Logging

Logging

Even when you are not browsing any websites, devices constantly send a large amount of DNS traffic.

dnscrypt-proxy let you watch in real time what DNS queries are being sent, so you can block the ones you don't trust.

These logs stay on your computer: they are just saved as local files, and are not sent to any servers.

Query log

The configuration file includes a [query_log] section:

[query_log]
file = '/var/log/dnscrypt-proxy/query.log'
format = 'tsv'
ignored_qtypes = ['DNSKEY', 'NS']

This can be used to log individual queries.

If the file property is not defined, no logs will be stored.

format can be either tsv or ltsv.

The tsv format is a simple list of Tab-Separated Values, easy to parse but also easy to read.

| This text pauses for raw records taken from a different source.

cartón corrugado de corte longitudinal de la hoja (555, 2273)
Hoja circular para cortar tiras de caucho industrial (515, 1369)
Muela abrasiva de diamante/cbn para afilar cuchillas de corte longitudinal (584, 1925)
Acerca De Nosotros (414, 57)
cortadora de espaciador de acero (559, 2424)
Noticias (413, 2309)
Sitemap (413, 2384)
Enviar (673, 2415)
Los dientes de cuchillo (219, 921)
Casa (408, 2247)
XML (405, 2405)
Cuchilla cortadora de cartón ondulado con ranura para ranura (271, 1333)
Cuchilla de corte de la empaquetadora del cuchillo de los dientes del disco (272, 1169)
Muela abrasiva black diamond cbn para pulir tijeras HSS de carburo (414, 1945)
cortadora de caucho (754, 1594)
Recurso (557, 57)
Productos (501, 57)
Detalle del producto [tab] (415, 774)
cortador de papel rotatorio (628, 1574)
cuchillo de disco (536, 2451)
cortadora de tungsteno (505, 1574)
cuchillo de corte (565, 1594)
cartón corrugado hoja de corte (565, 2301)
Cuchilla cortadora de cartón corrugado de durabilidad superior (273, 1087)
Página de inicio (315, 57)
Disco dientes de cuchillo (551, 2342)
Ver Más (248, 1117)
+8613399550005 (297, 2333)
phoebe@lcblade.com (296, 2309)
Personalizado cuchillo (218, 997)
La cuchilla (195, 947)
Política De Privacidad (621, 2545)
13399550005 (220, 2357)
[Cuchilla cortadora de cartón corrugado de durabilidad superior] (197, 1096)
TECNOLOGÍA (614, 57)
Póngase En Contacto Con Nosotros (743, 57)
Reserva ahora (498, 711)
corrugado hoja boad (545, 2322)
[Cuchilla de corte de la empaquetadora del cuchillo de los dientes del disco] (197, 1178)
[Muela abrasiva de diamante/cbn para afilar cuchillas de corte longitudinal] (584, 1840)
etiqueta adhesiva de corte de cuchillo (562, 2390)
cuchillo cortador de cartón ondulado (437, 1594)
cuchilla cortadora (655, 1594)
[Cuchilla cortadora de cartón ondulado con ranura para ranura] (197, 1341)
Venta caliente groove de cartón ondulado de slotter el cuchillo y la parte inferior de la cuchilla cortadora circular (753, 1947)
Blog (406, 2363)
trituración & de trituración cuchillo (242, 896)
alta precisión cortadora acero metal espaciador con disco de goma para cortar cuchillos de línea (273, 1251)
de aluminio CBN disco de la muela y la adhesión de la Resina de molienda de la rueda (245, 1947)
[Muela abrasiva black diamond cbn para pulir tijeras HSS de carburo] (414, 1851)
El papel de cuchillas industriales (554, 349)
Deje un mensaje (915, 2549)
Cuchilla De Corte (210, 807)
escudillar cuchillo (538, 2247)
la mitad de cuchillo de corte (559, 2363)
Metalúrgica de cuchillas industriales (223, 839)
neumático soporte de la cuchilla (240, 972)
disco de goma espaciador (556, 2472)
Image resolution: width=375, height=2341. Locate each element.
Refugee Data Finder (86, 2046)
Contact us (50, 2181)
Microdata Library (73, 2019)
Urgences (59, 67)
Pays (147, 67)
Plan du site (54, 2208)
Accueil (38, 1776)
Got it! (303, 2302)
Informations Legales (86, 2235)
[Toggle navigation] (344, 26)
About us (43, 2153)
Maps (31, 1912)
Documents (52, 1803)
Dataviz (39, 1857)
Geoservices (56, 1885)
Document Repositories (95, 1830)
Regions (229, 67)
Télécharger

ltsv is a structured format that is less human-readable, but simple to parse and usually a better fit for log processors.

By default, all types of DNS queries are logged. In order to reduce the noise, the optional ignored_qtypes property can contain a list of record types to be ignored.

Custom log format / log processors

Instead of being directly stored to a file, logs can be pushed to named pipes:

1. Create a named pipe

mkfifo /tmp/query.log.pipe

Check that it is be writable by the user dnscrypt-proxy will be running as.

Then, configure dnscrypt-proxy to write to that pipe instead of an actual file:

[query_log]
file = '/tmp/query.log.pipe'

Such logs can be read and processed on the fly by other applications such as flowgger for filtering, long-term storage, observability or analytics.

They can also be transformed to different formats. For example, the following shell command removes the IP address from TSV logs:

#! /bin/sh
exec cut -f1,3- /tmp/query.log.pipe >> /tmp/query.log.noips

All log produced by dnscrypt-proxy, including blocked queries and nonexistent domains can be redirected to other applications that way.